SAN DIEGO — Before making a couple of other stops here in San Diego, Governor Gavin Newsom took time Sunday morning to check out the cutting-edge research being done by the Scripps Institution of Oceanography at UC San Diego as Scripps prepares for an exciting new chapter in the way it carries out its research and education missions.
Governor Newsom started his visit to America's Finest City touring the Robert Gordon Sproul, an impressive, though aging, coastal research vessel operated by the Scripps Institution of Oceanography at UC San Diego.

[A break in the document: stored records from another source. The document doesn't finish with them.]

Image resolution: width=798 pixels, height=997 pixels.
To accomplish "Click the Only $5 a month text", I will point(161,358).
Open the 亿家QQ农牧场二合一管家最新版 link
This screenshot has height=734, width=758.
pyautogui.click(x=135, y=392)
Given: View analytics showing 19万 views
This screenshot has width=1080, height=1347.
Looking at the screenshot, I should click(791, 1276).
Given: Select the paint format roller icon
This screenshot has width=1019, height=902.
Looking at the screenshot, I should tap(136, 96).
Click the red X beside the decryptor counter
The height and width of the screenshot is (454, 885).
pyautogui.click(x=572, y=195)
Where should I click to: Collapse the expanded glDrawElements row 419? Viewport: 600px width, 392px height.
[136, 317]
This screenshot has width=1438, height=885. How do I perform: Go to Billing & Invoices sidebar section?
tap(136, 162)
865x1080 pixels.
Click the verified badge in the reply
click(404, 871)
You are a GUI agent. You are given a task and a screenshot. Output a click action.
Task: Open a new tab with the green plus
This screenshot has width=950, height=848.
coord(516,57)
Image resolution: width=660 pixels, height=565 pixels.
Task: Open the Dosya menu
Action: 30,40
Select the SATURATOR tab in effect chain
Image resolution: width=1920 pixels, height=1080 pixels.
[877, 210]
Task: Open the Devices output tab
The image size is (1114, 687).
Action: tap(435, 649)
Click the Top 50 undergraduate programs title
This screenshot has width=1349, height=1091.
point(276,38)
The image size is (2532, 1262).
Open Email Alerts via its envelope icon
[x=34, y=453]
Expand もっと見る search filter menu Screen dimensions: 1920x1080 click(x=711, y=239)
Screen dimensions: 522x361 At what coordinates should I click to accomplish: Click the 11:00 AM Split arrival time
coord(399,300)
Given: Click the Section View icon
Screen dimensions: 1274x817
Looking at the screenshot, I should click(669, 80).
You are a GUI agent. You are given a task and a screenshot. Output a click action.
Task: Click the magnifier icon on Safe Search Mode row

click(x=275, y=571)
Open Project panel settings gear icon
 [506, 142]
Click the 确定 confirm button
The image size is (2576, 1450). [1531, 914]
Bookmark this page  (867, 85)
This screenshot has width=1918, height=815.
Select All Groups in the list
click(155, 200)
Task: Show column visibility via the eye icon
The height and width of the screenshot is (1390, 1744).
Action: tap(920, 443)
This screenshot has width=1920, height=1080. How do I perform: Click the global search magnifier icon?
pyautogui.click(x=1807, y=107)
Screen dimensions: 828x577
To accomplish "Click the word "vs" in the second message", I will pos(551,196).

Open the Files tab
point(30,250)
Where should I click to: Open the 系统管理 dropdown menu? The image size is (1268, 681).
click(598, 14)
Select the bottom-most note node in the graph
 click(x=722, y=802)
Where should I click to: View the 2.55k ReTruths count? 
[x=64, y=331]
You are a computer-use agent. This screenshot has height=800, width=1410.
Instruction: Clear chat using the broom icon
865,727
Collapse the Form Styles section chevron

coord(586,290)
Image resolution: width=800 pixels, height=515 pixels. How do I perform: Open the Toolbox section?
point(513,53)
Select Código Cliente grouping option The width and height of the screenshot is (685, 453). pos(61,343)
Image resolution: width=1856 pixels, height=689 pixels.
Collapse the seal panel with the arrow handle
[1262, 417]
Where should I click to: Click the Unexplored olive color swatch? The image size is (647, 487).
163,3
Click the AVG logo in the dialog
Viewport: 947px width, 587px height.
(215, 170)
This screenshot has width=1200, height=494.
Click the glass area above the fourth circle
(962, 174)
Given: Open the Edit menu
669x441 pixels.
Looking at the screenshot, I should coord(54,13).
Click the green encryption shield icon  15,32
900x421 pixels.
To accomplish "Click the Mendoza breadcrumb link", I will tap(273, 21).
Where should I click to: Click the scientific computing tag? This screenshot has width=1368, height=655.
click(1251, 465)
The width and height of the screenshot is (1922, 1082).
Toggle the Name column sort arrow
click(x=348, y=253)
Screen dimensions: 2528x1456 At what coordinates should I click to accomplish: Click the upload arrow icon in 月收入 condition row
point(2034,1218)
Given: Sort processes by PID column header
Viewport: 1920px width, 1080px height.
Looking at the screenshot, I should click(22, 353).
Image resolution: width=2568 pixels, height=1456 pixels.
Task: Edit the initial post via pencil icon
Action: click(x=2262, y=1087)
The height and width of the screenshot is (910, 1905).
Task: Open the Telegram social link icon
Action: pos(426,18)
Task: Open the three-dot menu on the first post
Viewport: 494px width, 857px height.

California Senate President Pro Tem -- and San Diegan -- Toni Atkins joined Newsom. Atkins helped secure $35 million from the state for a new research vessel that will eventually replace the Sproul.
Bruce Appelgate, associate director at Scripps in charge of ship operations, said that every year, the Sproul, now 42 years old, takes hundreds of undergraduate and graduate students to sea for first-hand ocean explorations.
"But it is old and dirty," Appelgate told CBS 8, "and that's the problem."
This cutting-edge new vessel, now in the design phase, will boast updated instruments and the latest technology and be powered with a clean hydrogen-hybrid propulsion system.
"We'll be able to do 75 percent of our missions entirely zero emission, which is terrific," he added.
Initially, diesel generators will provide electrical power for longer missions, but the vessel will be designed to eventually accommodate clean, renewable methanol as its secondary fuel source.
"Our mission here is to eliminate fossil fuels for the new ship eventually," Appelgate said.
This comes as Scripps continues its educational and research missions to help better understand the California coast as well as the impact of climate change on our coastal ecosystem.
"California cares a great deal about climate change, and I can't think of anywhere that's doing more work than Scripps and UCSD... world-renowned," Senate President Pro Tem Atkins said.
"This doesn't happen anywhere else: period, full-stop," added Governor Newsom, calling this work "profoundly consequential."
"We like to say, the future happens here first in terms of research, discovering, understanding, and the innovation that comes from that," Newsom told CBS 8, "and so this is exactly the kind of thing that the state of California should be investing in."
While it does not yet have a name, this new research vessel is expected to be completed and in the water by 2026.